** GOAL OF THE EXERCISE **
Up through the line that contains "This screenshot has width=1280, height=985.", retype the entries exactly, beginning at the very first line.
=== Section Start ===
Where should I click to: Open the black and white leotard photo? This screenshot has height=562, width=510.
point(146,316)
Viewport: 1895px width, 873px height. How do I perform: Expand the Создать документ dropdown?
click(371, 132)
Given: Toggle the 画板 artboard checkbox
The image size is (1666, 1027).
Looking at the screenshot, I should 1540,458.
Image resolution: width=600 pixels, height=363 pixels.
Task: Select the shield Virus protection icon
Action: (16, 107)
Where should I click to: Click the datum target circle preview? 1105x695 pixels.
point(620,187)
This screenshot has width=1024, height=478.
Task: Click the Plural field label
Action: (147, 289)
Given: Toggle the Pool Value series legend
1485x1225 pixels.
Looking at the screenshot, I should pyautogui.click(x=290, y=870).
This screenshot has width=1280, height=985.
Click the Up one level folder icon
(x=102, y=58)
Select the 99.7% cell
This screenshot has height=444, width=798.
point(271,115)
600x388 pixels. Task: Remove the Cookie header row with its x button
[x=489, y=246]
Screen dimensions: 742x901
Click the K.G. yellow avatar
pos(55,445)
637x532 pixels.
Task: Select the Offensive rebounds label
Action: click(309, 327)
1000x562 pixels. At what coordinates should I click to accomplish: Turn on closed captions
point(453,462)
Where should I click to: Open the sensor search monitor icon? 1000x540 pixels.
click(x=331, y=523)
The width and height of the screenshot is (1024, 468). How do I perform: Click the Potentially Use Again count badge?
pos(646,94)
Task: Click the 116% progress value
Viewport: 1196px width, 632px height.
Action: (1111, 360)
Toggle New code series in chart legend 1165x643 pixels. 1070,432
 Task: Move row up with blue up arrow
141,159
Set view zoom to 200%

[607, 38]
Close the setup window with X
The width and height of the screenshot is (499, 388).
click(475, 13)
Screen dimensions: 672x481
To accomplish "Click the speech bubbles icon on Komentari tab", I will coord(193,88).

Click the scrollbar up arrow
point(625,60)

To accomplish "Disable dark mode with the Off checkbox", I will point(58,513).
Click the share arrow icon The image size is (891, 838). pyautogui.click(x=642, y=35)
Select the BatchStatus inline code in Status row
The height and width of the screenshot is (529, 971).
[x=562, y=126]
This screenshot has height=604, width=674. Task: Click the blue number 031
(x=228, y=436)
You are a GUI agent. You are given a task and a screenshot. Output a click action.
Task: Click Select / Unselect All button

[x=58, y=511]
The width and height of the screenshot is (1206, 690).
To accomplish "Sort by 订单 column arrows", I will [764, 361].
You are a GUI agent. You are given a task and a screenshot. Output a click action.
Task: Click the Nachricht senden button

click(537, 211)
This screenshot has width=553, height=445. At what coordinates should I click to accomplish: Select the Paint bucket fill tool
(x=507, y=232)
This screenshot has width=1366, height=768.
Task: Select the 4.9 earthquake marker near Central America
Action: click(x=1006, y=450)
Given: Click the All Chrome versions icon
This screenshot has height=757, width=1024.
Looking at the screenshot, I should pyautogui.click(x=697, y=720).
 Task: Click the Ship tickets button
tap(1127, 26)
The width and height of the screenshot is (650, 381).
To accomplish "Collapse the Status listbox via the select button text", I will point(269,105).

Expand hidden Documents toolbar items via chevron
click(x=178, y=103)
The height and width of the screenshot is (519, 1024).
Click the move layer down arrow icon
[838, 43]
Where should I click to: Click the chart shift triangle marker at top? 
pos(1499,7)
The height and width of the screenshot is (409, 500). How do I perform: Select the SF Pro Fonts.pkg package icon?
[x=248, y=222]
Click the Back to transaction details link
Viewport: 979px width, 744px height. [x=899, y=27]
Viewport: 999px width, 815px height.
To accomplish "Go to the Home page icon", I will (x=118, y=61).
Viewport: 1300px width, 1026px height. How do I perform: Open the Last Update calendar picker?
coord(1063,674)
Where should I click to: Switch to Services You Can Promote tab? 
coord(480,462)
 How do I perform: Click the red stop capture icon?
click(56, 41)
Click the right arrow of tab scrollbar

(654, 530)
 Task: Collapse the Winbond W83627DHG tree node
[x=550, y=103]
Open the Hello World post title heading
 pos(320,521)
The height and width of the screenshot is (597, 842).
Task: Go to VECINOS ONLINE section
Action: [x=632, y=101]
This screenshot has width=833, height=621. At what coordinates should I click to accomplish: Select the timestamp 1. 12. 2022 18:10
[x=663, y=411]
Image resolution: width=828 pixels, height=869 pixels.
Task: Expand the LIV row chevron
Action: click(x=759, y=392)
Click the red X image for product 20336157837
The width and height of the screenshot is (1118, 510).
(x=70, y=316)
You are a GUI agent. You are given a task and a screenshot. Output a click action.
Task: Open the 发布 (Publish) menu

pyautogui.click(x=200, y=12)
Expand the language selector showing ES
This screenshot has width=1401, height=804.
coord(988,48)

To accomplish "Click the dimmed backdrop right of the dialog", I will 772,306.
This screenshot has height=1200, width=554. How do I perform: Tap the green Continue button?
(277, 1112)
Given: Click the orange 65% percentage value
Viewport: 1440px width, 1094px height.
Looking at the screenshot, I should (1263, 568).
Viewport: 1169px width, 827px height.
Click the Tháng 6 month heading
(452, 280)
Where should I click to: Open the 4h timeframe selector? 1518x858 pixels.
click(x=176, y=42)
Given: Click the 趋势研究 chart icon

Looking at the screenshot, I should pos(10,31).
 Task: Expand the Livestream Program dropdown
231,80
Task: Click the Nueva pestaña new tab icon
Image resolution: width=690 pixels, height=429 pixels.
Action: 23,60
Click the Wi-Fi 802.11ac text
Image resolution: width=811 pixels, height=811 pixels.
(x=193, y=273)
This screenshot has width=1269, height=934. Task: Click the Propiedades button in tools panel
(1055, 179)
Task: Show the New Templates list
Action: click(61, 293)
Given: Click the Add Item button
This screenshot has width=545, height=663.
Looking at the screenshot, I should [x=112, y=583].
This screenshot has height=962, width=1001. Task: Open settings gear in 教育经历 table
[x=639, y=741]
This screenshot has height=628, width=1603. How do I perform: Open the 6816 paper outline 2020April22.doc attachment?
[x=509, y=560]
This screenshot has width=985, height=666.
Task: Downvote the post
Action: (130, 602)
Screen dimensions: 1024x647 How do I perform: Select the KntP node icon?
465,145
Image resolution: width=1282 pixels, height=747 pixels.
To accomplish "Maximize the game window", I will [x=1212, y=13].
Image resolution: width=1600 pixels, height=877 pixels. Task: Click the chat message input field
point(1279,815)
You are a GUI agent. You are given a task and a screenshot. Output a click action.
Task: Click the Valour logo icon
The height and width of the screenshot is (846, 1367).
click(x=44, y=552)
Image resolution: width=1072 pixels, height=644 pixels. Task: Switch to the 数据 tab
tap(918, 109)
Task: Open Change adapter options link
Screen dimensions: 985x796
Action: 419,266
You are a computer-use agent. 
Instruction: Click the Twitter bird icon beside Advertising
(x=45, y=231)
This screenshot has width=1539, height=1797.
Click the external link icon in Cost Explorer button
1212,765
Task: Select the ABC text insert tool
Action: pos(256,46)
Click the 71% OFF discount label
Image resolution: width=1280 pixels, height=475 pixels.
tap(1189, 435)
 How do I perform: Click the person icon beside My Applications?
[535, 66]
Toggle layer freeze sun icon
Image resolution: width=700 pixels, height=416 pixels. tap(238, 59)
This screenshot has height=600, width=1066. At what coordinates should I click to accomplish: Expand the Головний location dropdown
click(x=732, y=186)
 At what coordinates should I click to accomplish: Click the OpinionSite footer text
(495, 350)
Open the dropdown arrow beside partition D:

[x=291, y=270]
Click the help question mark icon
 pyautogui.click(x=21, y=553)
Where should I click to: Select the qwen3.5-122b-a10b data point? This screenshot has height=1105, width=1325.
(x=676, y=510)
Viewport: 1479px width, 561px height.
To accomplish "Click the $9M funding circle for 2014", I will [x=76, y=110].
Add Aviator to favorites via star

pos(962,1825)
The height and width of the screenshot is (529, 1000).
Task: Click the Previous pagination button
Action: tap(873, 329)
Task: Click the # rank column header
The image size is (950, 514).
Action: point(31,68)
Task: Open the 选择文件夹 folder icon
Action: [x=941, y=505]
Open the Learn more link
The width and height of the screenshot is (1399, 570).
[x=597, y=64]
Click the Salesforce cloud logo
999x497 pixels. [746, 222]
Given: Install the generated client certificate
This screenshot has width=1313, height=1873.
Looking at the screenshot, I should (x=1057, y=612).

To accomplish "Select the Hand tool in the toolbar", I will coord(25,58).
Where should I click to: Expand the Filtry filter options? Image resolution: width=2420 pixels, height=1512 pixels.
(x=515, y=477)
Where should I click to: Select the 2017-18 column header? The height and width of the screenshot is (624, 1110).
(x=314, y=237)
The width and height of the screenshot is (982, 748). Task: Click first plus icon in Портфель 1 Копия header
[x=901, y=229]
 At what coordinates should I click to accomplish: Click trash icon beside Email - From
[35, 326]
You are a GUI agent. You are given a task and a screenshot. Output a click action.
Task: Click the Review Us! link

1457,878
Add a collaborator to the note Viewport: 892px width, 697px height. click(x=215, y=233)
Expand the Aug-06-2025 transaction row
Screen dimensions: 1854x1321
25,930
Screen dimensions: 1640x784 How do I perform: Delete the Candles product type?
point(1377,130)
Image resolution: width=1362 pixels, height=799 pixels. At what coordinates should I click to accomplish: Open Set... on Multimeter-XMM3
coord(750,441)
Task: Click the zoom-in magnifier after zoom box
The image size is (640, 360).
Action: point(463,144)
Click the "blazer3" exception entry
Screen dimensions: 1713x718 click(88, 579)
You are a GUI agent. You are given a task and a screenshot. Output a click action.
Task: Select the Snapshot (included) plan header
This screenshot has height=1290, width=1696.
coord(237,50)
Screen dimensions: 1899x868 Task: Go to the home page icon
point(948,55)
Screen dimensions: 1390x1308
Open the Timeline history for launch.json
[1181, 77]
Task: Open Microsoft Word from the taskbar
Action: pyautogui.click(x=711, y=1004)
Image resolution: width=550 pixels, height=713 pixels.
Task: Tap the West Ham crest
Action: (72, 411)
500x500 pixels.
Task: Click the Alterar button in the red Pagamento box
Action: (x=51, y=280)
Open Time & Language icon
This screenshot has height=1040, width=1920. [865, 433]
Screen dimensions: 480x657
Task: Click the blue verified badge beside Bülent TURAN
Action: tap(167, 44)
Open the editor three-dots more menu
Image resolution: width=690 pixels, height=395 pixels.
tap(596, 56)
=== Section End ===
** REPLY TO THE EXERCISE **
Where should I click to: Open the black and white leotard photo? This screenshot has height=562, width=510.
point(146,316)
Viewport: 1895px width, 873px height. How do I perform: Expand the Создать документ dropdown?
click(371, 132)
Given: Toggle the 画板 artboard checkbox
The image size is (1666, 1027).
Looking at the screenshot, I should 1540,458.
Image resolution: width=600 pixels, height=363 pixels.
Task: Select the shield Virus protection icon
Action: (16, 107)
Where should I click to: Click the datum target circle preview? 1105x695 pixels.
point(620,187)
This screenshot has width=1024, height=478.
Task: Click the Plural field label
Action: (147, 289)
Given: Toggle the Pool Value series legend
1485x1225 pixels.
Looking at the screenshot, I should pyautogui.click(x=290, y=870).
This screenshot has width=1280, height=985.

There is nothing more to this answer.